The studyname_meanbeta.csv file is only created if you have specified constraints. There is one row for each recorded iteration. The average part worths are "expanded" to include the final levels of each categorical attribute which were temporarily deleted during estimation.
The studyname_covariances.csv file contains the estimated variance-covariance matrix for the distribution of part worths across respondents, for each saved iteration. Only the elements on-or-above the diagonal are saved.
The studyname_utilities.csv file contains point-estimates of part worths or other parameters for each respondent, along with variable labels on the first row.
The studyname_draws.csv file contains estimated parameters for each individual saved from each iteration, if you specified that it should be created. Values in the studyname.hbu file are obtained by averaging the draws found in the studyname_draws.csv file. This file is formatted like the studyname_utilities.csv file except that it also includes a column for the draw. It can be very large because it contains not just one record per respondent, but as many as you decided to save - perhaps thousands.

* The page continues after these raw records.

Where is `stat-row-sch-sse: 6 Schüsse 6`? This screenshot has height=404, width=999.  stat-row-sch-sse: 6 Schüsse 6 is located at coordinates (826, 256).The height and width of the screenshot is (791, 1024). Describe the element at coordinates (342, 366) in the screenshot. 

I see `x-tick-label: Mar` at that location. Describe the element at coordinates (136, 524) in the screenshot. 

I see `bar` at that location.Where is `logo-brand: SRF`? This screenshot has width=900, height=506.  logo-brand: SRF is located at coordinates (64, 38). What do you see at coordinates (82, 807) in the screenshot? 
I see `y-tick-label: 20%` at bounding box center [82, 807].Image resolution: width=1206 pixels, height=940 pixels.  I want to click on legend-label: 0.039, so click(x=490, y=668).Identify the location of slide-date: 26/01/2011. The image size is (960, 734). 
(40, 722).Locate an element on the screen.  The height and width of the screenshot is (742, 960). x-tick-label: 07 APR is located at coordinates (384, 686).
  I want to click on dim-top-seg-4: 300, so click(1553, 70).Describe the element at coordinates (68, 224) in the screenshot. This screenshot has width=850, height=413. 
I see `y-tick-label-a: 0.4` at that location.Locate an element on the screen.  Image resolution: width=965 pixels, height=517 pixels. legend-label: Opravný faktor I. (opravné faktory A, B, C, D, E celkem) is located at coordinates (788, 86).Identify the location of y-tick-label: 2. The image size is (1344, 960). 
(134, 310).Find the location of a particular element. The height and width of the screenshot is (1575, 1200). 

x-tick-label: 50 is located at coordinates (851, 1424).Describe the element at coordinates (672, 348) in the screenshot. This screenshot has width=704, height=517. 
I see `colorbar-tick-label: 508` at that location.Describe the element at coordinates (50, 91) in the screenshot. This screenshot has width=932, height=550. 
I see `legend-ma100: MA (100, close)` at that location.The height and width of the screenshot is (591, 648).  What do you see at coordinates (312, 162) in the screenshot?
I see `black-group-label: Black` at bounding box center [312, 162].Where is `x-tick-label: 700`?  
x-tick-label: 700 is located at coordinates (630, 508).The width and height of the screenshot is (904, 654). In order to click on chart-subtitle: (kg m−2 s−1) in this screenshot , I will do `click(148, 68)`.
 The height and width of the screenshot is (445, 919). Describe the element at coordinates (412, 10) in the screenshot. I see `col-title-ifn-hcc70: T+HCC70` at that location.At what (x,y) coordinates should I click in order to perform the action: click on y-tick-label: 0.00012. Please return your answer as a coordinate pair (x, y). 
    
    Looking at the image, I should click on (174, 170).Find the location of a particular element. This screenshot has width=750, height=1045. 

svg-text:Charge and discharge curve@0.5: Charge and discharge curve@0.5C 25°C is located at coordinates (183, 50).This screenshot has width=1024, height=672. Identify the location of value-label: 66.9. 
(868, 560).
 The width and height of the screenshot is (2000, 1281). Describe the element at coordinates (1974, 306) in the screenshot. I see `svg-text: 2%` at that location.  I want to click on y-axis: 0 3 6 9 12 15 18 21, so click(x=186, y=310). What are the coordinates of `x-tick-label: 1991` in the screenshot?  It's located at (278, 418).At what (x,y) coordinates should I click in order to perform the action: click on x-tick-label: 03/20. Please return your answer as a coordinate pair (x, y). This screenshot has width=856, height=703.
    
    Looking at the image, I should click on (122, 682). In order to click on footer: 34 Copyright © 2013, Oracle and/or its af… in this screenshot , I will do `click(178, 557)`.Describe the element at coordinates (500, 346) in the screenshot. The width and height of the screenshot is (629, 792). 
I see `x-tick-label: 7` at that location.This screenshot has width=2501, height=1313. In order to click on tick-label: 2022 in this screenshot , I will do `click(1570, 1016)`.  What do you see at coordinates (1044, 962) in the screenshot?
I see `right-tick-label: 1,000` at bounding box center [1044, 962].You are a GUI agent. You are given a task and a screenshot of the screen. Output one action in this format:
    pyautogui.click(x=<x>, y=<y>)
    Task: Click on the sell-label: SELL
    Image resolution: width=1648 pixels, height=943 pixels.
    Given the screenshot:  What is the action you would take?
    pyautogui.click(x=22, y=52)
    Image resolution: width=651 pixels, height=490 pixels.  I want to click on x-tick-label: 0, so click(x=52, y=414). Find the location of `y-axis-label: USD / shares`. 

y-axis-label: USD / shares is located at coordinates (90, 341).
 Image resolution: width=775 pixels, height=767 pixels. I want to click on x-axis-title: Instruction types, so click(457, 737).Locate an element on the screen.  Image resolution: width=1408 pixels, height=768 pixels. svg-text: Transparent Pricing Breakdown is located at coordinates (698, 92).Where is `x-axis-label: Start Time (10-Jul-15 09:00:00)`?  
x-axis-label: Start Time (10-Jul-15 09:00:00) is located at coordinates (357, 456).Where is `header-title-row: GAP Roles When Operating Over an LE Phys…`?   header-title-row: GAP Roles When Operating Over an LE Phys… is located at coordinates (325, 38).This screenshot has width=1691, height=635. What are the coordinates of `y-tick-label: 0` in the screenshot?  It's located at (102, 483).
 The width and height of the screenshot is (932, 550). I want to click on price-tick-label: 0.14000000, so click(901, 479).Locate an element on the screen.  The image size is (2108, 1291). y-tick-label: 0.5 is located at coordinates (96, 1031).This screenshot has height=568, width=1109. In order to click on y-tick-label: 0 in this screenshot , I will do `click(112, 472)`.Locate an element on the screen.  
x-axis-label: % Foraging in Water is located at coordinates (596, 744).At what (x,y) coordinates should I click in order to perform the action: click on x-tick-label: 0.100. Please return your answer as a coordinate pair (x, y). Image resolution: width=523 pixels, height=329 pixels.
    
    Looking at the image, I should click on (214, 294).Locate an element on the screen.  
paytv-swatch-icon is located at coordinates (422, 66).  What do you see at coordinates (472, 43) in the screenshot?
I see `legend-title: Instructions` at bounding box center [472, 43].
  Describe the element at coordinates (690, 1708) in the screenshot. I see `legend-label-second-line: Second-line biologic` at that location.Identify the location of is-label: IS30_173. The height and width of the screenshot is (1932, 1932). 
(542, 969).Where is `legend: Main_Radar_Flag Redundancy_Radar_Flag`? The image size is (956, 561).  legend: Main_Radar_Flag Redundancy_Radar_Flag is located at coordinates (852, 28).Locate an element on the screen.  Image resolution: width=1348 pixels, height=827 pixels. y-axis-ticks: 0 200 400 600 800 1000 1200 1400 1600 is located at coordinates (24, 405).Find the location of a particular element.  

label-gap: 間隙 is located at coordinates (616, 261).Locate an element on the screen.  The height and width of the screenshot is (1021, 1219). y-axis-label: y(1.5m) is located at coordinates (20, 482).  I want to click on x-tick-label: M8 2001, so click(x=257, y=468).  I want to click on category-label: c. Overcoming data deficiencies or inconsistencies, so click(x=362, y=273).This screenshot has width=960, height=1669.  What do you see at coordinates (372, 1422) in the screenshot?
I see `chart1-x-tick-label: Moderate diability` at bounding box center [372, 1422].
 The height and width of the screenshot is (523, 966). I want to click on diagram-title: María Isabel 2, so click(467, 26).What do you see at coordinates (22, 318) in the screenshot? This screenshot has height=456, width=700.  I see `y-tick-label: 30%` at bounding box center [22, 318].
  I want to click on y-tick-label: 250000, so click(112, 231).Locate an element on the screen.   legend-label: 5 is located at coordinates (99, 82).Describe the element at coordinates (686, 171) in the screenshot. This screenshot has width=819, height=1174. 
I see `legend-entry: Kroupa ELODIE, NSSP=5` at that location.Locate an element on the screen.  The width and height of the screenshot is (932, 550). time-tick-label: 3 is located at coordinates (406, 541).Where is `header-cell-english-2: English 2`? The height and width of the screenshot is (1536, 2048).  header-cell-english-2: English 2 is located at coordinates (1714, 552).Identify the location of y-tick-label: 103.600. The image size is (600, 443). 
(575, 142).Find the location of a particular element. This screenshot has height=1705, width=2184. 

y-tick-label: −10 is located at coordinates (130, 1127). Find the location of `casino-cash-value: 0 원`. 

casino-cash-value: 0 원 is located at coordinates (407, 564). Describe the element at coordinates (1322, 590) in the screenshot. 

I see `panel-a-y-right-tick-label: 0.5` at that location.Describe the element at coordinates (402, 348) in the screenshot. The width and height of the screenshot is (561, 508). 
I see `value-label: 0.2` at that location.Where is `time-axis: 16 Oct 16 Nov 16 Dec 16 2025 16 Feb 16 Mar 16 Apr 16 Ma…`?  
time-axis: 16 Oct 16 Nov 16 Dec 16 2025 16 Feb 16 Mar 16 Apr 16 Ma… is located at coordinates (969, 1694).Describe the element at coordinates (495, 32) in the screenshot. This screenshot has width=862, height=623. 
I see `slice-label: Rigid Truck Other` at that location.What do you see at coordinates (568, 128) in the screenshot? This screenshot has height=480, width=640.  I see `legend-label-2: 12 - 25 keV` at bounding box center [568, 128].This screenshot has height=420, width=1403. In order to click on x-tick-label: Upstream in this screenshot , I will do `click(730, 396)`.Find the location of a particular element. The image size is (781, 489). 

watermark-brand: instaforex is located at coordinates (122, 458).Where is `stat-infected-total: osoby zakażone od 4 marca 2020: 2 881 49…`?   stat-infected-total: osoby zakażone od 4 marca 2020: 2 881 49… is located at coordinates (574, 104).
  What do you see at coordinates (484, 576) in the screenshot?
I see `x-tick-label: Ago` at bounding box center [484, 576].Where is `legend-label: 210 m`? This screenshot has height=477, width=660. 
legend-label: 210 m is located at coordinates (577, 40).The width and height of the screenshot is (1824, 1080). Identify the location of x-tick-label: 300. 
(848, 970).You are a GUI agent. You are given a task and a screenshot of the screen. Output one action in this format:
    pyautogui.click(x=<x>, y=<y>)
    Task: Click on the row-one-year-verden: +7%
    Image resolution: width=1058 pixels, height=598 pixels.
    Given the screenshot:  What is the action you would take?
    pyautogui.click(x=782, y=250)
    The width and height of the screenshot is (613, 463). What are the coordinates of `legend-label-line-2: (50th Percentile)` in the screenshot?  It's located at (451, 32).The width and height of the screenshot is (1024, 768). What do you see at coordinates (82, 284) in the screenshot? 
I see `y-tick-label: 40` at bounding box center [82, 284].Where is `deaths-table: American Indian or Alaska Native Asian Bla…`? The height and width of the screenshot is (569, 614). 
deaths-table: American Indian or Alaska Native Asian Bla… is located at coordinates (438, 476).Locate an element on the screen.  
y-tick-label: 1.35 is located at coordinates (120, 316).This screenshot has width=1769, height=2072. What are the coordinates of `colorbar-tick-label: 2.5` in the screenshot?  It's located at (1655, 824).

The studyname.hbu file contains point-estimates of part worths or other parameters for each respondent. (Detailed file format shown further below.)
The studyname_priorcovariances.csv file contains the prior covariance matrix used in the computation.
The studyname_stddev.csv file is only created if you elect not to save random draws. In that case, it contains the within-respondent standard deviations among random draws. There is one record for each respondent, consisting of respondent number, followed by the standard deviation for each parameter estimated for that respondent.